Apreciaba al Güero y te apreciaba a ti. Él me traicionó, y a pesar de eso te protegí ese lindo cuerito... Lo otro fue mucho más tarde, cuando tu vida y la mía tomaron caminos diferentes... Ahora ha pasado el tiempo, estoy fuera de eso. Soy viejo, y hasta nietos tengo. Ando a gusto en política, y el Senado me permitirá hacer cosas nuevas. Eso incluye beneficiar a Sinaloa... ¿Qué ganas con perjudicarme? ¿Ayudar a esos gringos que consumen la mitad de las drogas del mundo mientras deciden, según les conviene, cuándo el narco es bueno y cuándo es malo? ¿A los que financiaban con droga a las guerrillas anticomunistas del Vietnam, y luego vinieron a pedírnosla a los mejicanos para pagar las armas de la contra en Nicaragua?... Oye, Teresita: esos que ahora te utilizan me hicieron ganar un chingo de dólares con Norteña de Aviación, ayudándome además a lavarlos en Panamá... Dime qué te ofrecen ahora los cabrones... ¿Inmunidad? ... ¿Dinero?

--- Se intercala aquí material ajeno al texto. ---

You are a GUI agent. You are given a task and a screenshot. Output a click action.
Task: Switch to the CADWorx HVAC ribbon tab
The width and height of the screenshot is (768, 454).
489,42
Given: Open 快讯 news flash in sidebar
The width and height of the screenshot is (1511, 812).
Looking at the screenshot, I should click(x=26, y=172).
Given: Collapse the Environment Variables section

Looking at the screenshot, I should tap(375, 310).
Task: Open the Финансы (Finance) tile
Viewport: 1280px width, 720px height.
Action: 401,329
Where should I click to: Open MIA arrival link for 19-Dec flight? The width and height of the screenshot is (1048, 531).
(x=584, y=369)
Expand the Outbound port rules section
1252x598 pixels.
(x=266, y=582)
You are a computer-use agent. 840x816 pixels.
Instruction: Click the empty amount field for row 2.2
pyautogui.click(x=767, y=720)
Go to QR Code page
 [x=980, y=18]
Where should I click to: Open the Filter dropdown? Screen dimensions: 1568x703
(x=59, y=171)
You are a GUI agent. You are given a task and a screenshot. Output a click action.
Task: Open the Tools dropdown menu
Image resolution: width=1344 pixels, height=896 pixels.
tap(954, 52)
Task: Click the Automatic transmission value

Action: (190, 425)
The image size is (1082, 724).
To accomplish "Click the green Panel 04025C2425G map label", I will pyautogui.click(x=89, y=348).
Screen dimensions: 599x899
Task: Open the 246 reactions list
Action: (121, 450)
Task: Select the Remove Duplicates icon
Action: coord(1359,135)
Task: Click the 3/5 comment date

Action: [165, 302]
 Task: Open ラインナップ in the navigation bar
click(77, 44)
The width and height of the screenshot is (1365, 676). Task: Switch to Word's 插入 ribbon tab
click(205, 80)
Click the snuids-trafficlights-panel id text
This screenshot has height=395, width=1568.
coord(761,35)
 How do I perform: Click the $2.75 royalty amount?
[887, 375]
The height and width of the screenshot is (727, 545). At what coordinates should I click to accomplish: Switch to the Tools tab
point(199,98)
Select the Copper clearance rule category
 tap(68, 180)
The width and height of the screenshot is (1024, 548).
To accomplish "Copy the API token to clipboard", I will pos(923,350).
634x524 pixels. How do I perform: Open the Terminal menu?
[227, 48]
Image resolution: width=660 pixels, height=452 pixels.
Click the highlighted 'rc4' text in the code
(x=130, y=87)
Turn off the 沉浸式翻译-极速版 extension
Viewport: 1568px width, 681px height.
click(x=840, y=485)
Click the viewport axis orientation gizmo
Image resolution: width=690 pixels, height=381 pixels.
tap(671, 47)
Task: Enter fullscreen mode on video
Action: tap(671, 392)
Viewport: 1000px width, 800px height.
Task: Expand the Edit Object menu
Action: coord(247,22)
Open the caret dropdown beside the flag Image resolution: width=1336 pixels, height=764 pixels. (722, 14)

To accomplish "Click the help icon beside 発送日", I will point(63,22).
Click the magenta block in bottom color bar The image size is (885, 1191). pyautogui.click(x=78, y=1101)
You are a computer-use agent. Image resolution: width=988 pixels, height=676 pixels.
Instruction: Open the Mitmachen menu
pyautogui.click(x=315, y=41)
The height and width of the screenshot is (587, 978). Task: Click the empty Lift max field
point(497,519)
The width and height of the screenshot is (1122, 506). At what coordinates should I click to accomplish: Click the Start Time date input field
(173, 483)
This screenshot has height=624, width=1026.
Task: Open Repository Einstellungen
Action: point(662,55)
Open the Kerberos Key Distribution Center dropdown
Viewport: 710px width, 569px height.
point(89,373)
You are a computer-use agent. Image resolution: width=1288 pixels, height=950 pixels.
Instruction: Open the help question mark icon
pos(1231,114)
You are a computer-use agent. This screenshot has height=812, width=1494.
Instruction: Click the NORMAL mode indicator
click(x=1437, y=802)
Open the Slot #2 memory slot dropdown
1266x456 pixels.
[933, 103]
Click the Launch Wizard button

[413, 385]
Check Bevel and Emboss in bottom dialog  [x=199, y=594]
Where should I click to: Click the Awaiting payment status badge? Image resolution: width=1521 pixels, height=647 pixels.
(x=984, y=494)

–No se trata de una cosa ni de otra. Es algo más complejo. Más difícil de explicar.
Epifanio Vargas se había vuelto a mirarla de nuevo. De pie junto al altar, las velas le envejecían mucho los rasgos.
–¿Quieres que te cuente –insistió– quién me anda jodiendo en la Unión Americana?... ¿Quién es el que más aprieta a la DEA?... Un fiscal federal de Houston que se llama Clayton, muy vinculado al Partido Demócrata... ¿Y sabes qué era antes de que lo nombraran fiscal?... Abogado defensor de narcos mejicanos y gringos, e íntimo amigo de Ortiz Calderón: el director de intercepción aérea de la judicial Federal mejicana, que ahora vive en los Estados Unidos como testigo protegido tras haberse embolsado millones de dólares... Y en el lado de aquí, los que buscan reventarme son los mismos que antes hacían negocios con los gringos y conmigo: abogados, jueces, políticos que buscan taparle el ojo al macho con un chivo expiatorio... ¿A ésos quieres ayudar changándome?
Teresa no respondió. El otro estuvo mirándola un rato y después movió la cabeza, impotente.
–Estoy cansado, Teresita. Trabajé y luché mucho en la vida.
Era cierto, y ella lo sabía. El campesino de Santiago de los Caballeros había calzado huaraches entre matas de frijoles. Nadie le regaló nada.
–Yo también estoy cansada.
Seguía observándola atento, en busca de una rendija por donde escudriñar lo que ella tenía en la cabeza. –No hay arreglo posible, entonces –concluyó. –Me late que no.
La brasa del habano le brilló a don Epifanio en la cara.
–He venido a verte –dijo, y ahora el tono era distinto– ofreciéndote todo tipo de explicaciones... Quizá te lo debía, o quizá no. Pero he venido como vine hace doce años, cuando me necesitabas.